Senin, 26 Maret 2012

Diskriminasi rasial di Malioboro

Gita Rosemarreta
11/312062/SP/24483

Diskriminasi Rasial di Malioboro
Dalam kehidupan sehari-hari, diskriminasi masih sering terjadi baik secara langsung maupun tidak langsung. Ada beberapa macam bentuk diskriminasi yang secara tidak langsung terkadang kerap terjadi di sekitar kita. Misalnya saja diskriminasi rasial. Jika kita amati, sebenarnya diskriminasi rasial masih sering terjadi di Indonesia, terutama di kota-kota atau tempat-tempat tertentu yang masih sangat kental nilai budayanya. Hal ini mungkin dipengaruhi oleh faktor multikultural yang ada di Indonesia dimana setiap orang ingin lebih mengutamakan etnisnya.           
Yogyakarta merupakan salah satu kota dimana diskriminasi rasial jelas terjadi, terutama di pusat-pusat pariwisatanya. Sebagai contoh, saya mengambil Malioboro yang merupakan satu dari beberapa tempat tujuan pariwisata para pelancong yang datang ke Yogyakarta.

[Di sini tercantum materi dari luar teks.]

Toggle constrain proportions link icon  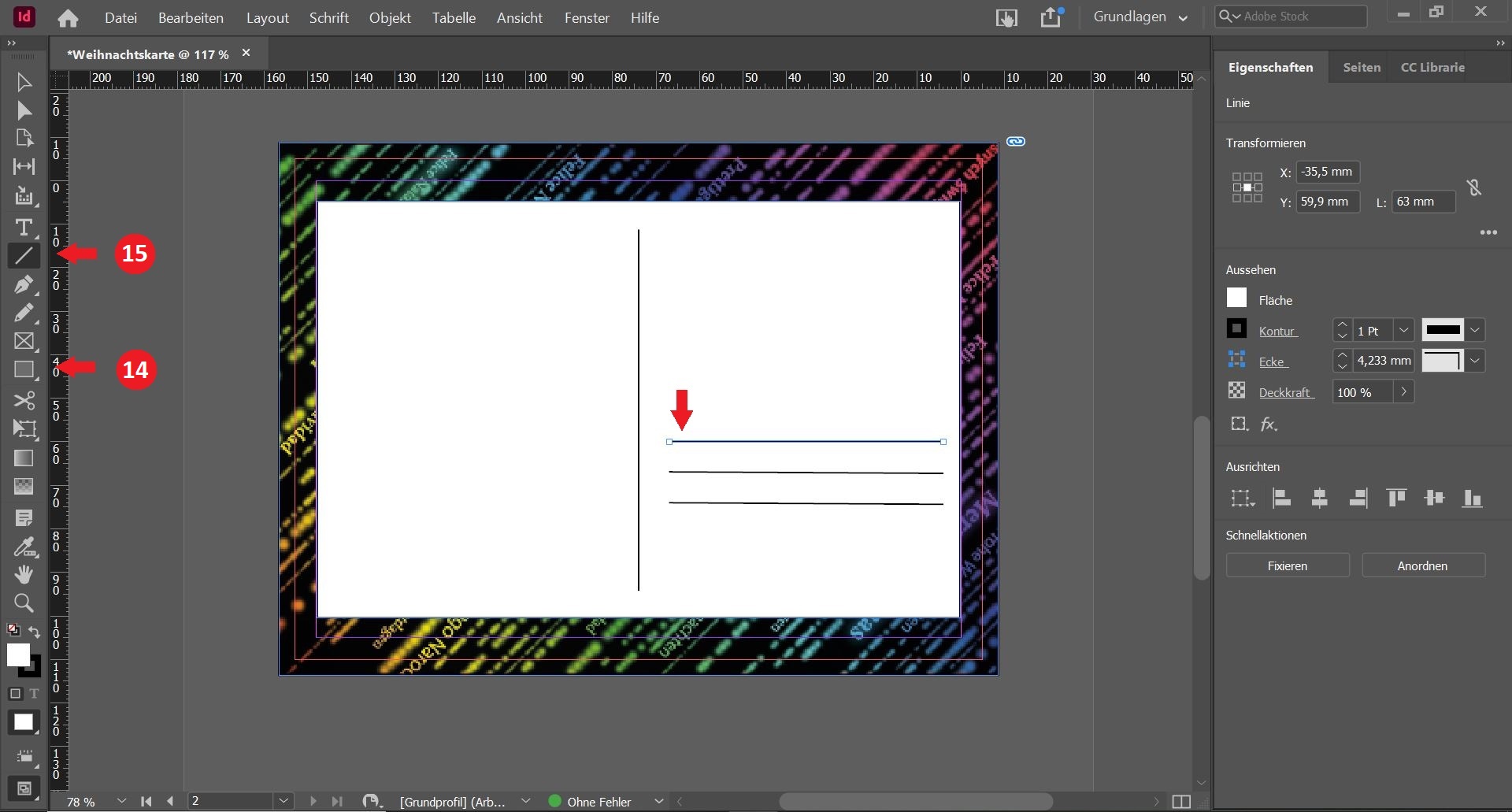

Seperti yang kita ketahui, di Malioboro terdapat banyak pedagang yang menjual aneka kerajinan khas Yogyakarta sebagai souvenir. Namun sayangnya, diskriminasi rasial selalu terjadi. Bentuk dari diskriminasi rasial tersebut yaitu adanya perbedaan harga yang diberikan oleh para pedagang kepada para pembeli. Para pedagang di Malioboro cenderung akan memberikan harga yang mahal kepada para pembeli yang bukan merupakan penduduk asli Yogyakarta dan memberikan harga yang murah kepada para pembeli yang merupakan penduduk asli Yogyakarta. Bahkan para pedagang akan memberikan harga yang sangat mahal kepada para wisatawan asing.
Perbedaan harga yang diberikan oleh para pedagang kepada para pembeli tersebut tentu merugikan para pembeli. Mereka mendapatkan barang yang sama dengan kualitas yang sama, namun dengan harga yang jauh berbeda. Akibatnya, timbullah rasa ketidak adilan karena perbedaan ras yang ada. Padahal selama ini, sedari kecil selalu ditanamkan dalam pikiran kita untuk menjunjung tinggi bhineka tunggal ika yang merupakan semboyan negara kita. Namun sayangnya, semboyan hanyalah semboyan. Dalam kenyataannya, diskriminasi karena perbedaan ras masih terus berjalan hingga saat ini.
Sebagai warga negara Indonesia, saya merasa tidak nyaman dengan diskriminasi rasial yang terjadi Malioboro. Bukan hanya karena diskriminasi yang dilakukan oleh para pedagang kepada warga Indonesia sendiri yang memiliki etnis berbeda, tapi juga diskriminasi rasial kepada para wisatawan asing. Karena menurut saya, semua orang, tidak tergantung suku bangsanya, berhak mendapat harga barang yang sama sesuai dengan jenis dan kualitas barang. Apabila diskriminasi ini terus berlangsung, tentu banyak orang akan merasa dirugikan. Seeorang bisa saja mendapat barang dengan kualitas yang bagus dengan harga yang murah, di sisi lain, ada orang yang mendapat barang dengan kualitas yang kurang baik tetapi dengan harga yang sangat mahal.

Mungkin budaya seperti ini sulit dihilangkan karena sudah menjadi kebiasaan di negeri kita. Namun hendaknya kita sebagai generasi muda lebih menyadari diskriminasi rasial yang sebenarnya kerap terjadi di kehidupan seharh-hari tanpa kita sadari. Sehingga kedepannya kita dapat memperbaiki kesalahan-kesalahan tersebut dan terciptalah keadilan yang benar-benar adil bagi seluruh masyarakat sesuai dengan pancasila sila ke-lima. Keadilan yang perlu di perhatikan bukan hanya dalam skala tinggi seperti dalam pemerintahan tetapi juga dalam hal-hal kecil di kehidupan bermasyarakat.